About Us

About Us

 
The HighScope Educational Research Foundation is an independent nonprofit organization, established in 1970, with headquarters in Ypsilanti, Michigan. The Foundation’s principal goals are to promote the learning and development of children worldwide and provide professional development to educators and parents as they help children learn. The HighScope approach to early childhood education not only helps young children excel in language and cognitive learning but also promotes independence, curiosity, decision making, cooperation, persistence, creativity, and problem solving — the fundamental skills that help determine success in adult life.

HighScope is well-known for the influential HighScope Perry Preschool Study, which first established the lasting human and financial value of high-quality early childhood education for children in poverty. (For more information, visit highscope.org). The cornerstone of the play-based HighScope approach is active learning, through which young children construct knowledge as they engage with materials, people, events, and ideas. When children are actively learning, they interact with the world to build their own facts, information, and skills.

Features of the HighScope Approach

Plan-Do-Review: HighScope’s unique plan-do-review sequence is a regular yet flexible daily event in which children plan their own activities, carry them out, and reflect on what they did and learned. Plan-do-review strengthens skills children’s problem solving skills, self-control, and memory.

Learning Environment: A predictable and engaging classroom includes a variety of open-ended materials. Classrooms are organized and materials are labeled so children learn important concepts while working independently.

Problem Solving: In the HighScope classroom, children learn to resolve conflicts with others using the Six Steps in Conflict Mediation and receive guidance from teachers who take the lead in supporting children as they learn to solve problems by themselves.

Connecting Home and School: HighScope respects the family as the child’s first teacher. HighScope teachers Build strong connections with families; partner with families to support children’s learning through home visits and parent- teacher conferences; help family members extend learning to home through parent meetings and the Family Network, a parent website; and share their observations about children’s development with parents and discuss ways to work together to achieve common goals.

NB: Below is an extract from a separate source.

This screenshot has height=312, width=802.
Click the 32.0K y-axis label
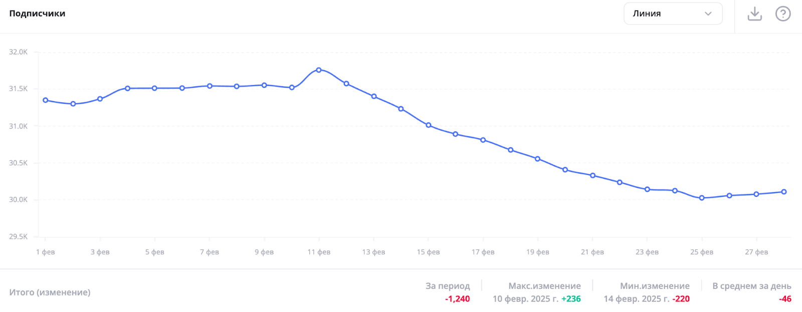point(19,52)
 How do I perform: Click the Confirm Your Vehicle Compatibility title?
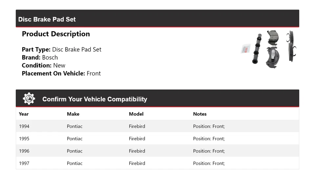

Diversity: Children from diverse backgrounds, including English language learners and those with special needs, develop a positive self-identity and appreciation and respect for the uniqueness of others.

HighScope Preschool Curriculum

The HighScope Preschool Curriculum is play-based and supports the school readiness goals of the National Education Goals Panel. HighScope recognizes eight content areas:

  • Approaches to Learning
  • Social and Emotional Development
  • Physical Development and Health
  • Language, Literacy, and Communication
  • Mathematics
  • Creative Arts
  • Science and Technology
  • Social Studies

In the HighScope Preschool Curriculum, learning in these eight areas is guided by 58 key developmental indicators (KDIs) that meet all state standards. Each KDI is linked to one of the dimensions of school readiness, and each is a statement that identifies an observable child behavior reflecting knowledge and skills in those areas. The KDIs define the kind of knowledge young children gain as they interact with materials, people, ideas, and events. Supportive adults use the KDIs to set learning goals and gently extend learning when children are ready.

The HighScope Curriculum is aligned with Common Core State Standards, the Head Start Child Development and Early Learning Framework and Early Head Start Essential Domains, state early childhood learning standards, and the standards and recommendations of the early childhood community, including NAEYC.